Bruce served as program chairman for the 2003 International No-Dig Conference. From there, he became the chairman of NASTT itself. Bruce emphasizes the society’s goals of education and industry promotion as one of the best means for building relationships and achieving personal development goals.
“NASTT has created several forums to meet people, discuss and exchange ideas, and build social and business contacts, which are essential in the trenchless industry,” Bruce says. “In the case of NASTT, those broad-based constituents are representative of the board and of the membership.
“That broad base results in a very distinctive successful organization that serves the trenchless industry.”
Fostering the relationships among the professionals in the trenchless industry requires active participation. The trenchless industry is blessed with numerous individuals having a genuine willingness to share knowledge for the advancement of the industry, he says.
“No matter what you say about the information age, it’s still a relationship business,” Bruce says. “Relationships are the best places to learn. Relationships are one of the highest rewards of success one can have.”
In fact, one of the most important relationships of his life has come from attending an industry event. While attending the International NoDig conference in Copenhagen in 2002, Bruce met his wife, Camilla.
Returning the Favor
Bruce wants to continue to give back to the industry that he says has given him so much. In so doing, Bruce promotes trenchless technology by continuing to be an active participant in NASTT and making the attempt to speak at numerous seminars each year — in a word, education.
“There are many great opportunities out there to learn, and we just need to make sure we avail ourselves and encourage others to use those as much as possible,” Bruce says. “Without education we all will just keep making the same mistakes.”

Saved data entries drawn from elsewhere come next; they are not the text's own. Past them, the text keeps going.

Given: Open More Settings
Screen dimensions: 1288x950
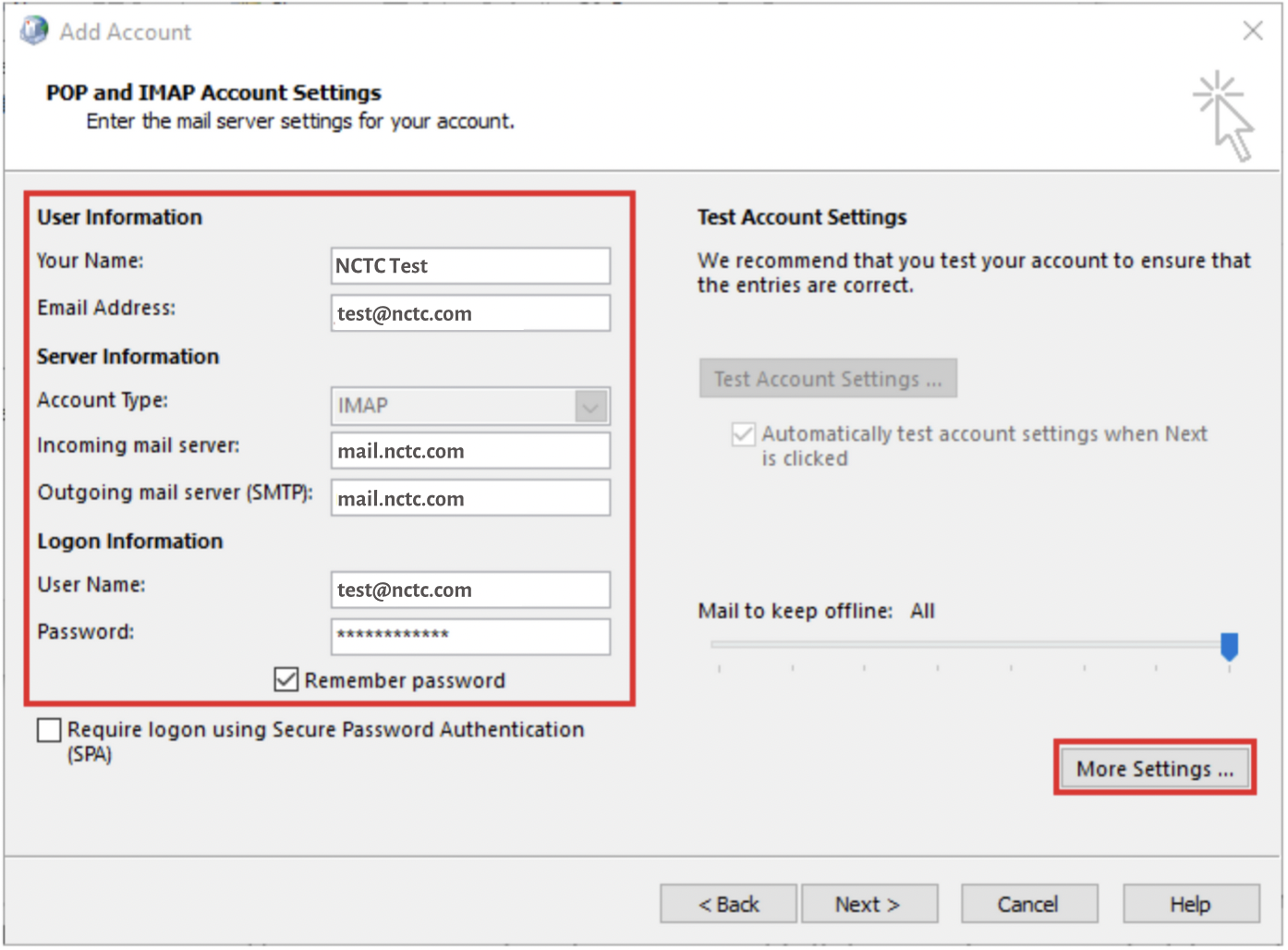Looking at the screenshot, I should click(x=1154, y=768).
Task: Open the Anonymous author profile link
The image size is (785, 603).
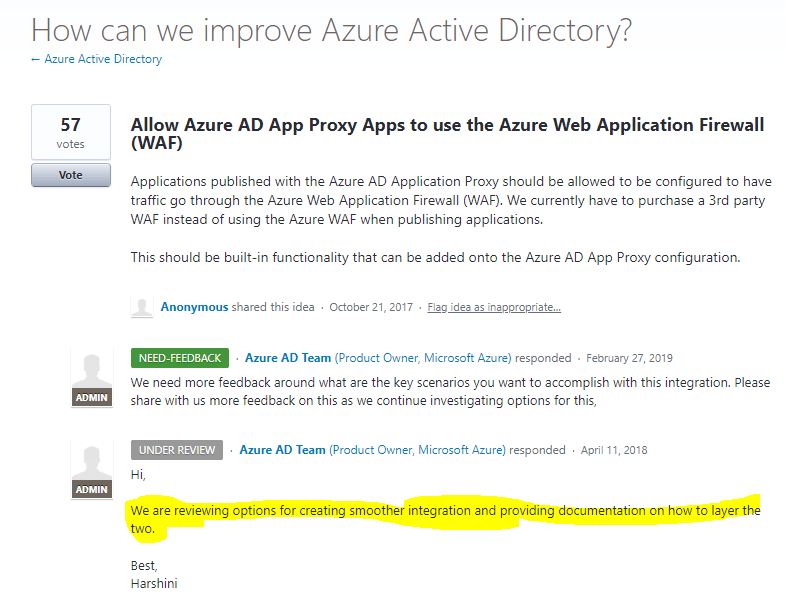Action: coord(194,307)
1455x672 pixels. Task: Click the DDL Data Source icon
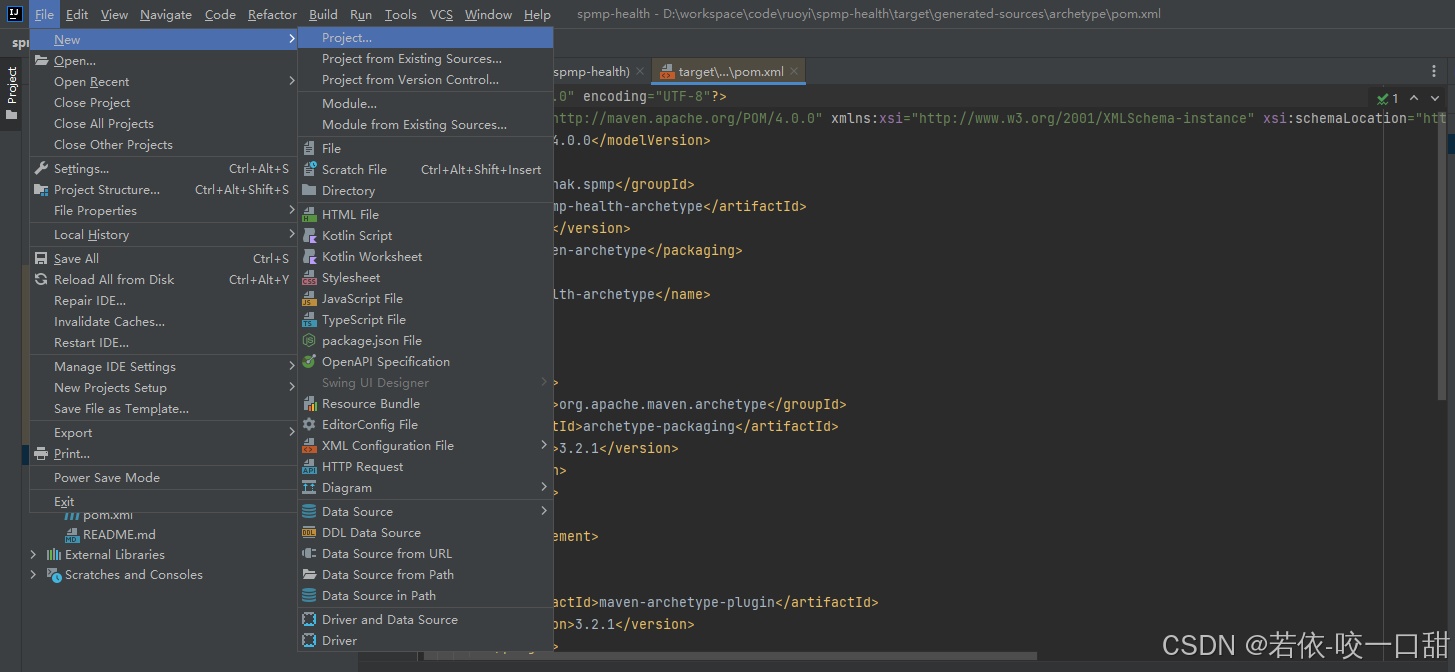(309, 533)
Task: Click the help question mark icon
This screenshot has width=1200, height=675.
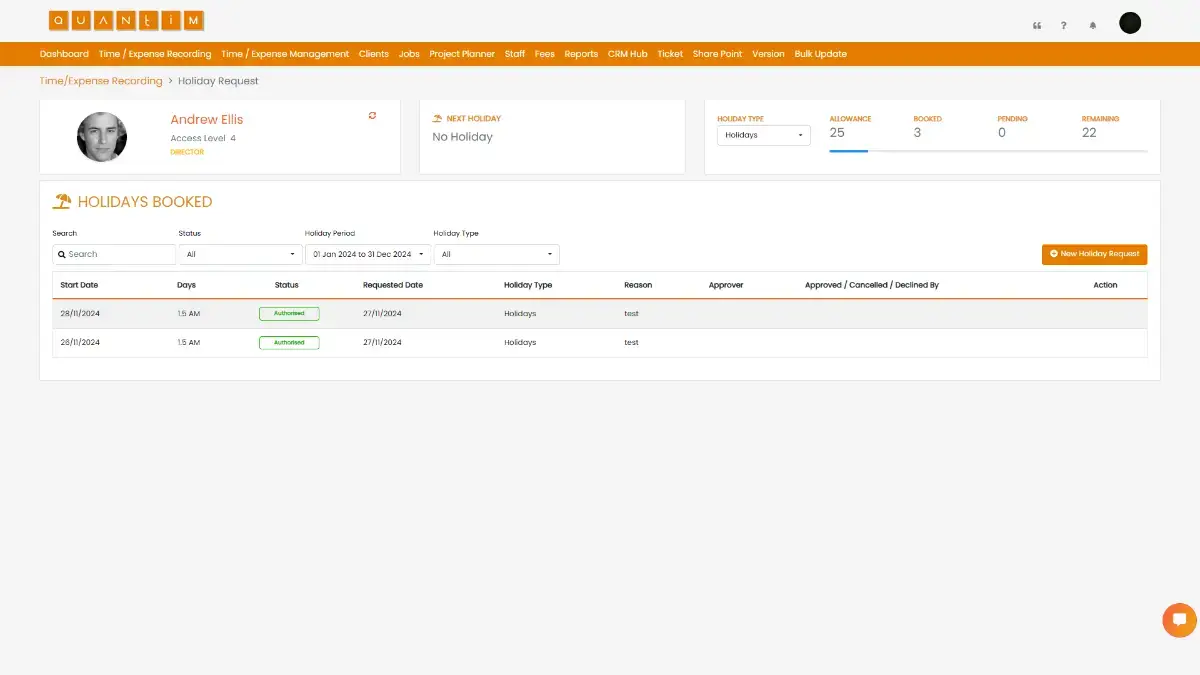Action: 1064,25
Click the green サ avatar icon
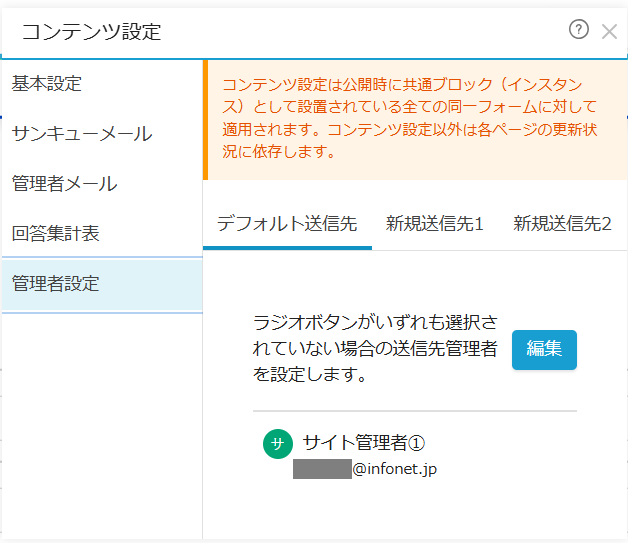 [x=277, y=444]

One of the challenges Bruce sees in the industry is continuing to move forward and make improvements. The industry cannot lose ground or become complacent. “We have to keep expecting higher and higher levels of confidence in ourselves, our products and techniques, as well as our organizations that we’re associated with,” he says. “What was satisfactory five or 10 years ago in many cases is not satisfactory today.”
Improvements within the trenchless industry will bring more success, Bruce says, by lowering costs, improving safety and improving society for current and future generations.

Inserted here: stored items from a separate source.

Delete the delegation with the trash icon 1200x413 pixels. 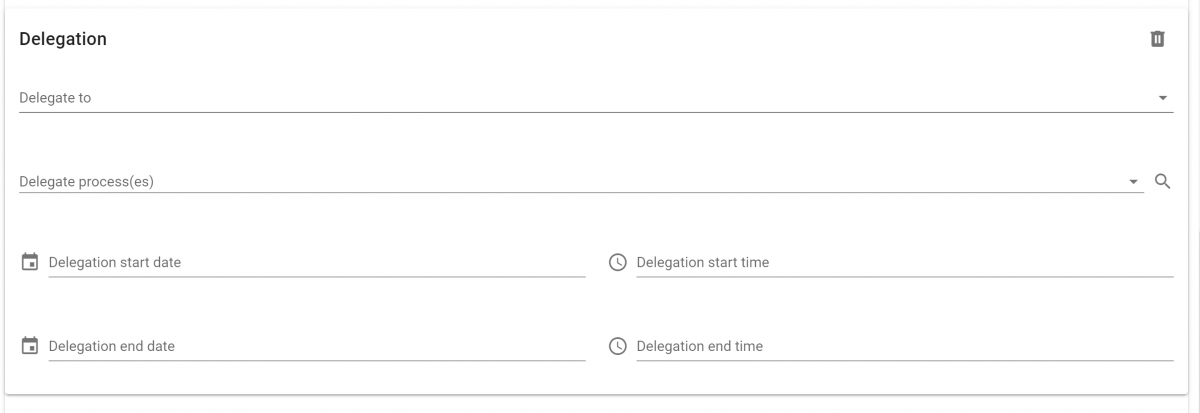pyautogui.click(x=1157, y=39)
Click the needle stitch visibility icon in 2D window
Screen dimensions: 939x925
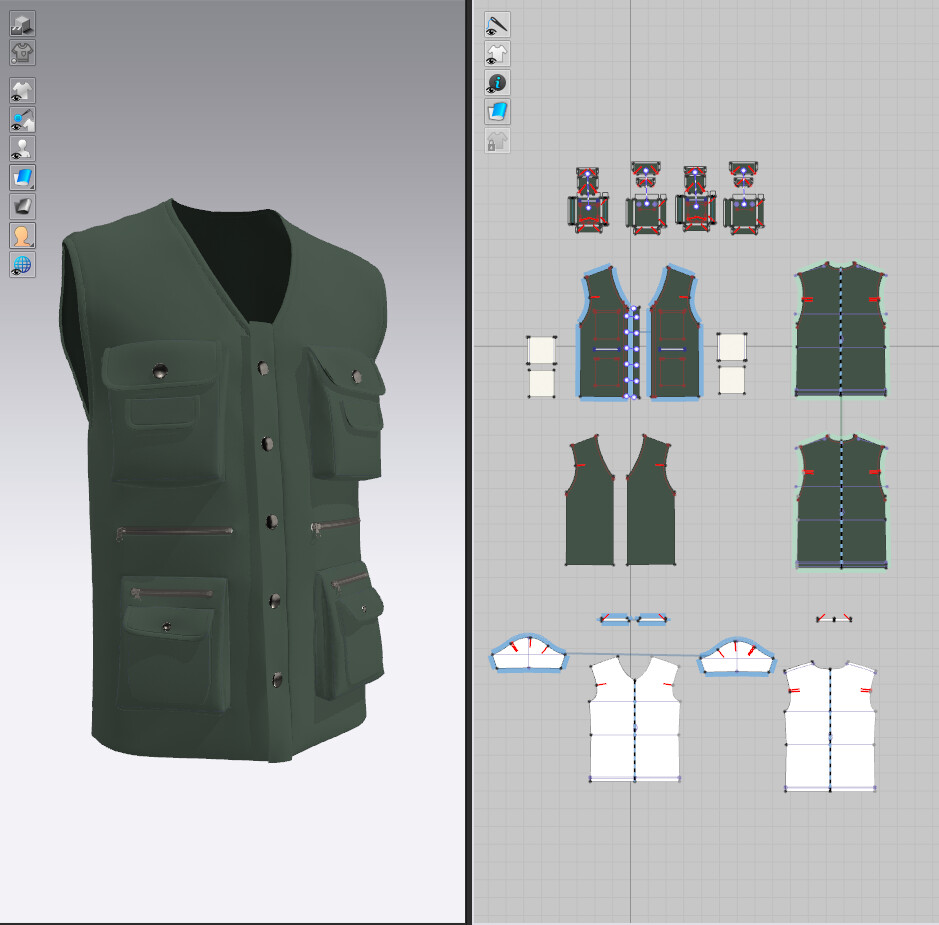[497, 25]
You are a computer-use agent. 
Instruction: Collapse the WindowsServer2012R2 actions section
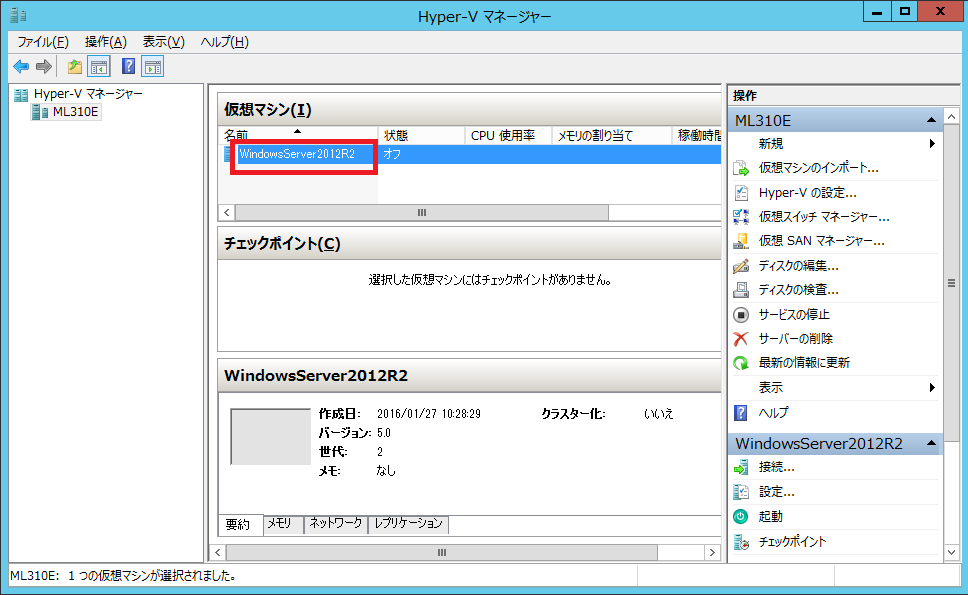point(931,443)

Bruce stresses that education of younger people in the trenchless industry is a necessary component of improving technologies and moving forward in the business.

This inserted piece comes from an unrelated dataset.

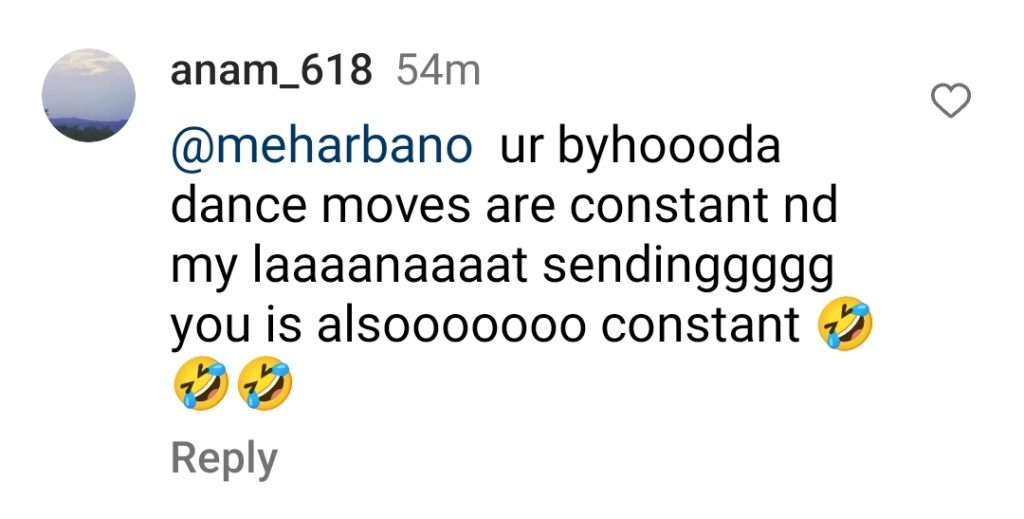Click the first laughing emoji on last line

click(200, 383)
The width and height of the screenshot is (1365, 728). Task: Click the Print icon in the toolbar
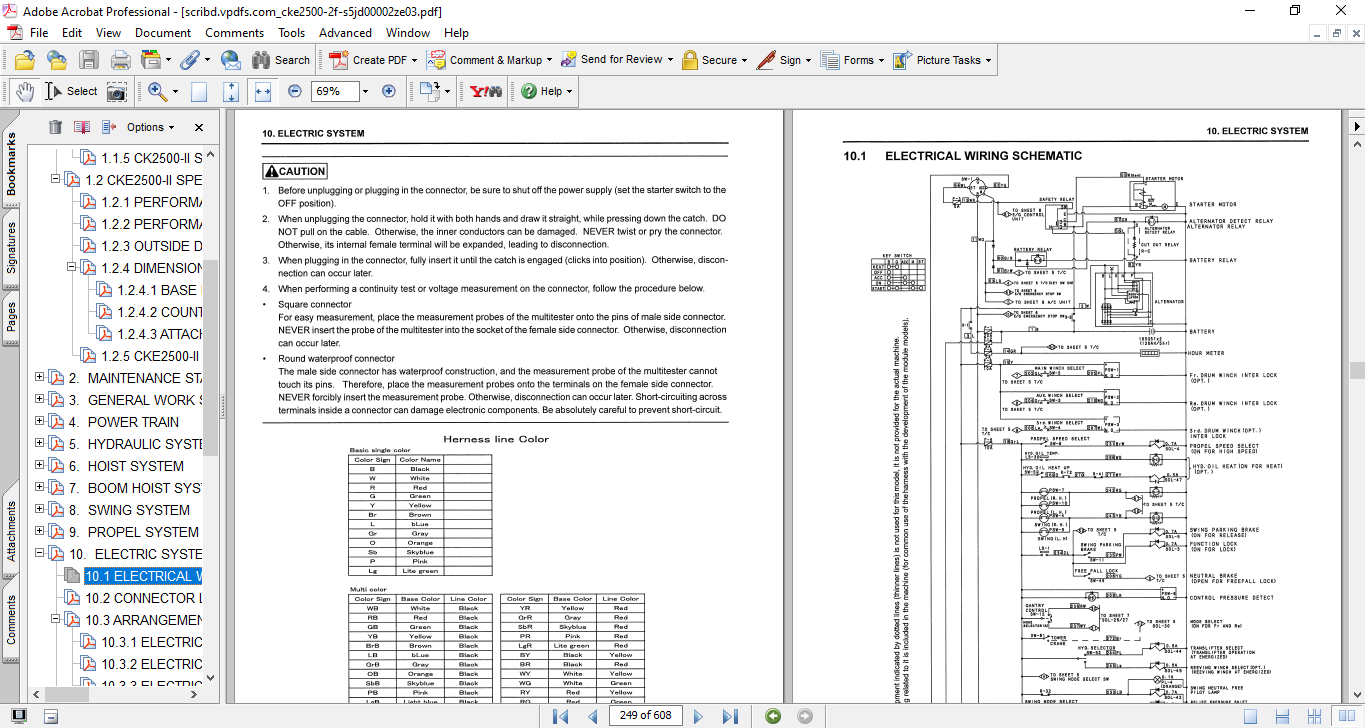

Through his commitment to education and as chairman of NASTT, Bruce has been instrumental in furthering the forward momentum of the industry, says Wallbom, attributing Bruce as one of the people who has helped make NASTT and the industry what it is today.
“Mark was just the right person at the right time to step into a major leadership role,” he says. “His steady, unassuming and visionary nature was just what we needed.”
Wallbom likens Bruce’s leadership to a second-stage rocket, helping lift NASTT out of what Wallbom calls its “epiphany” in 2001-2002 with selfless leadership and commitment to education.
Bruce says none of his success would be possible without the example of and help from those who went before him. “I have had and continue to have the opportunity to work with some of the most wonderful people imaginable in and out of the trenchless industry.
“There is such a wealth of great people in this industry, I cannot say enough for it,” he says. “The willingness to share and educate each other in this industry is very unusual across such a broad spectrum of interest groups. The people have been so wonderful and giving to me. I am truly thankful to them.”
In turn, Bruce plans to use his experiences and knowledge to continue serving the trenchless industry by being willing to contribute to the industry.
Bradley Kramer is assistant editor of Trenchless Technology.